1. Main Show Tank Calculation:

The main show tank has a radius of 60 feet and forms a quarter sphere where the bottom of the pool is spherical and the top of the pool is flat. (Imagine cutting a sphere in half vertically and then cutting it in half horizontally.) What is the volume of the quarter-sphere shaped tank? Round your answer to the nearest whole number.

2. Holding Tank Calculations:

The holding tanks are congruent. Each is in the shape of a cylinder that has been cut in half vertically. The bottom of each tank is a curved surface and the top of the pool is a flat surface. What is the volume of both tanks if the radius of tank #1 is 30 feet and the height of tank #2 is 110 feet?

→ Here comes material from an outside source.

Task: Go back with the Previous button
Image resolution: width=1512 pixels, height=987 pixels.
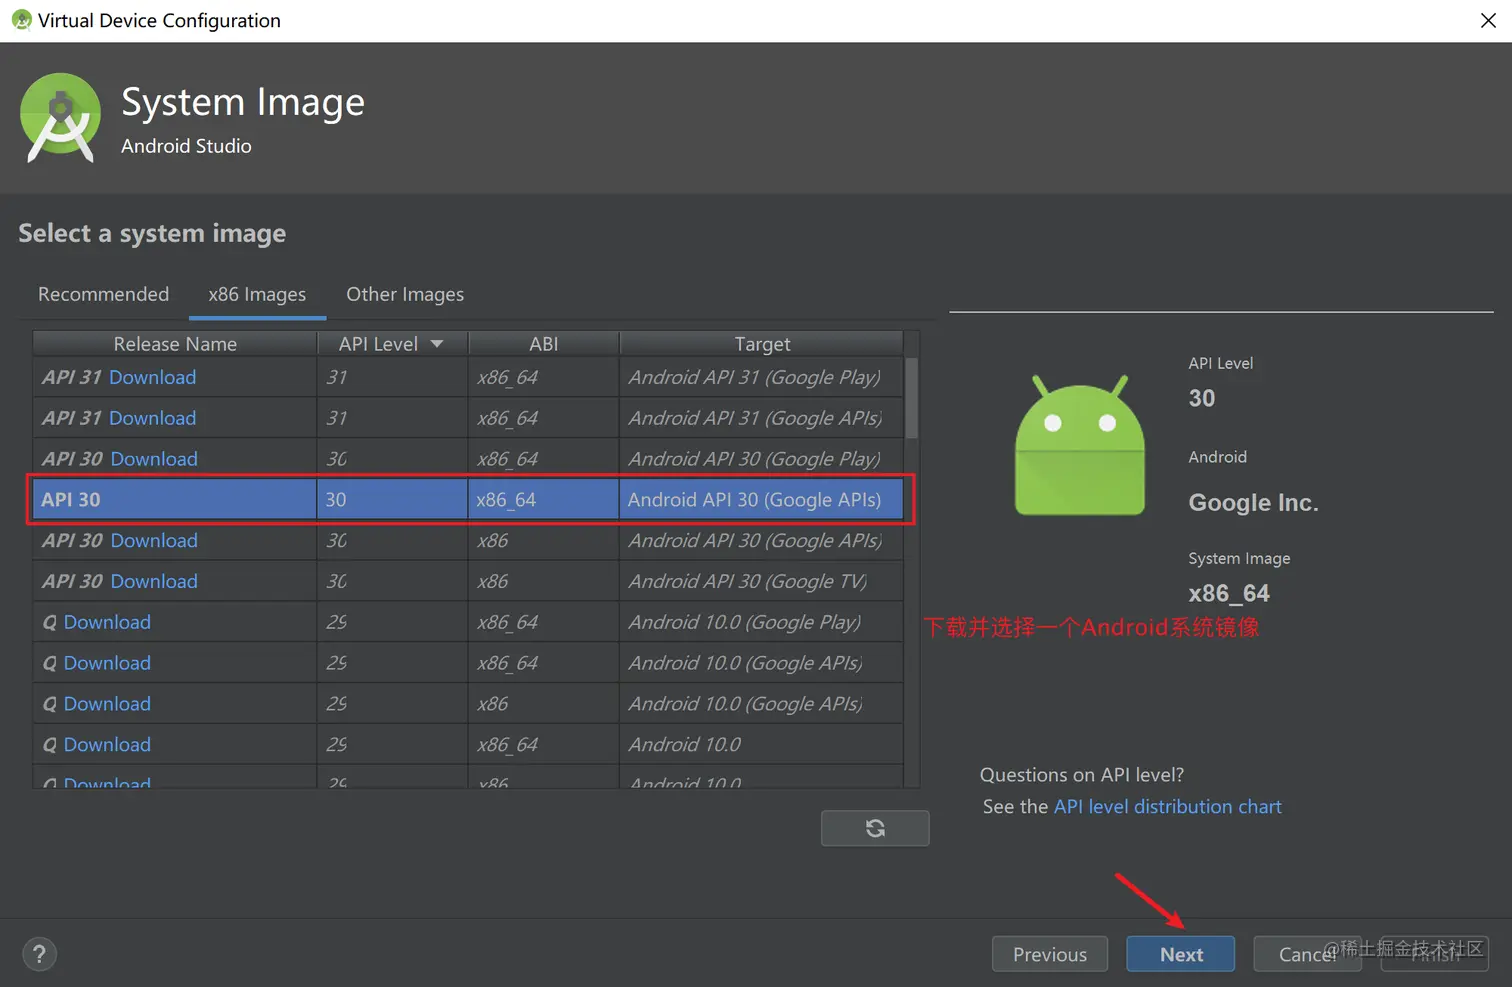Action: click(1049, 954)
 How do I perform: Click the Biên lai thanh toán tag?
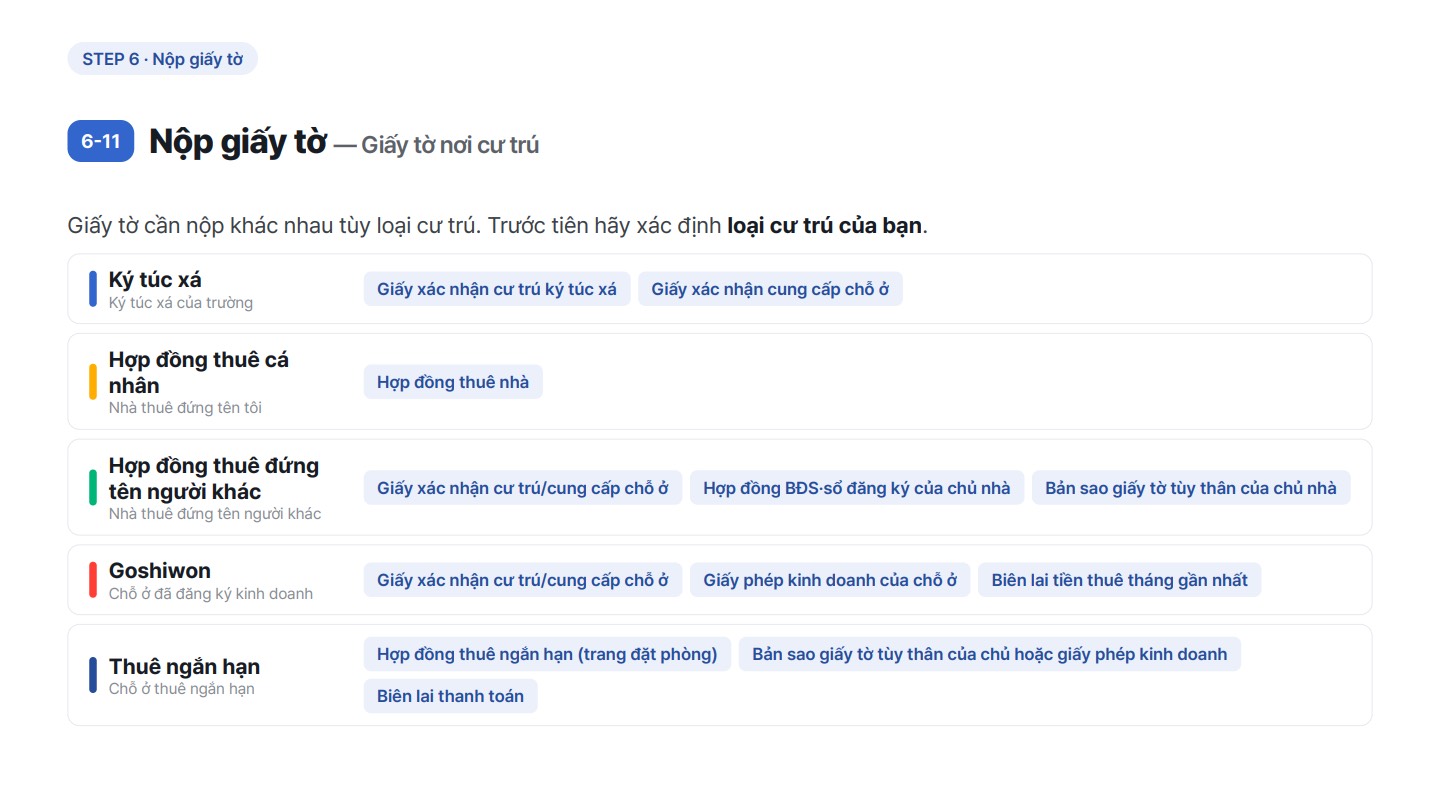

3. The company is building a scale model of the theater’s main show tank for an investor's presentation. Each dimension will be made ⅛ of the original dimension to accommodate the mock-up in the presentation room. What is the volume of the smaller mock-up tank?

4. Using the information from #4, answer the following question by filling in the blank: The volume of the original main show tank is ____% of the mock-up of the tank.

1. a quarter is a fourth. the volume of a sphere = (4/3)πr³
So the volume of the tank would be = (1/4)(4/3)π(60)³
= (1/3)π(60)³
= 72,000π ft³
2. The holding tanks are half cylinders. Combined they make a whole cylinder. volume of a cylinder is area of circle times length.
volume tank 1&2 = (110)π(30)²
= 99,000π ft³
3. radius of main show tank goes from 60 real tank to 60/8 = 7.5 mock-up tank
= (1/3)π(7.5)³
= 140.625 ft³
4. 72,000/140.625 * 100 = 51,200%
essentially 8³ * 100
very high since you are looking at % real tank to model tank